--- BEGIN ---
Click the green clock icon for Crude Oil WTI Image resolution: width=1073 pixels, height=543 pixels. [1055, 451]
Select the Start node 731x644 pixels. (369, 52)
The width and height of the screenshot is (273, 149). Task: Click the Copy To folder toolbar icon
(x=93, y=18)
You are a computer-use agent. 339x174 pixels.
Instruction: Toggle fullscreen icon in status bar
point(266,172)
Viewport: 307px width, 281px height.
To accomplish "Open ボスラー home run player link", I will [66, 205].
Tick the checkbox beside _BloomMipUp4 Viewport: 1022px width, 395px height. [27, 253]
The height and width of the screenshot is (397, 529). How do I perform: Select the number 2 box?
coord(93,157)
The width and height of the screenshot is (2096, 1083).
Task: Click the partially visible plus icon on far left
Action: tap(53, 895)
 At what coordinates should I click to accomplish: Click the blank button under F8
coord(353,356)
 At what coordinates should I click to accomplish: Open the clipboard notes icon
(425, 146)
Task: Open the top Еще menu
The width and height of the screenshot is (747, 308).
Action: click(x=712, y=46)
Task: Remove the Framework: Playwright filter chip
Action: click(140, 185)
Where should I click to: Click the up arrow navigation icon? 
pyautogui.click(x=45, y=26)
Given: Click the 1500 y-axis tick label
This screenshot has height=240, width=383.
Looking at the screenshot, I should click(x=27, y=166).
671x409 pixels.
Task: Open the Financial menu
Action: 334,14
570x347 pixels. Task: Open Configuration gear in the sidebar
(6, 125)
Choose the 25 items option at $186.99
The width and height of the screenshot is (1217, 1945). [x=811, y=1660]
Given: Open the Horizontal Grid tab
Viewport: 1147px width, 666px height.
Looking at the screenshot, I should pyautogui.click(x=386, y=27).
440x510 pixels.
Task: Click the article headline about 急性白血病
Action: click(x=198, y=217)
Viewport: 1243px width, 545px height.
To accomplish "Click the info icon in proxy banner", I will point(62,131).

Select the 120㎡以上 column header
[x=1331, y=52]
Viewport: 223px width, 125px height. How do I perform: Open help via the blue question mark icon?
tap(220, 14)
--- END ---
Description of the task: Reproduce the material from its first line through the line containing "[x=1331, y=52]", including both of those lines.

Solution:
Click the green clock icon for Crude Oil WTI Image resolution: width=1073 pixels, height=543 pixels. [1055, 451]
Select the Start node 731x644 pixels. (369, 52)
The width and height of the screenshot is (273, 149). Task: Click the Copy To folder toolbar icon
(x=93, y=18)
You are a computer-use agent. 339x174 pixels.
Instruction: Toggle fullscreen icon in status bar
point(266,172)
Viewport: 307px width, 281px height.
To accomplish "Open ボスラー home run player link", I will [66, 205].
Tick the checkbox beside _BloomMipUp4 Viewport: 1022px width, 395px height. [27, 253]
The height and width of the screenshot is (397, 529). How do I perform: Select the number 2 box?
coord(93,157)
The width and height of the screenshot is (2096, 1083).
Task: Click the partially visible plus icon on far left
Action: tap(53, 895)
 At what coordinates should I click to accomplish: Click the blank button under F8
coord(353,356)
 At what coordinates should I click to accomplish: Open the clipboard notes icon
(425, 146)
Task: Open the top Еще menu
The width and height of the screenshot is (747, 308).
Action: click(x=712, y=46)
Task: Remove the Framework: Playwright filter chip
Action: click(140, 185)
Where should I click to: Click the up arrow navigation icon? 
pyautogui.click(x=45, y=26)
Given: Click the 1500 y-axis tick label
This screenshot has height=240, width=383.
Looking at the screenshot, I should click(x=27, y=166).
671x409 pixels.
Task: Open the Financial menu
Action: 334,14
570x347 pixels. Task: Open Configuration gear in the sidebar
(6, 125)
Choose the 25 items option at $186.99
The width and height of the screenshot is (1217, 1945). [x=811, y=1660]
Given: Open the Horizontal Grid tab
Viewport: 1147px width, 666px height.
Looking at the screenshot, I should pyautogui.click(x=386, y=27).
440x510 pixels.
Task: Click the article headline about 急性白血病
Action: click(x=198, y=217)
Viewport: 1243px width, 545px height.
To accomplish "Click the info icon in proxy banner", I will point(62,131).

Select the 120㎡以上 column header
[x=1331, y=52]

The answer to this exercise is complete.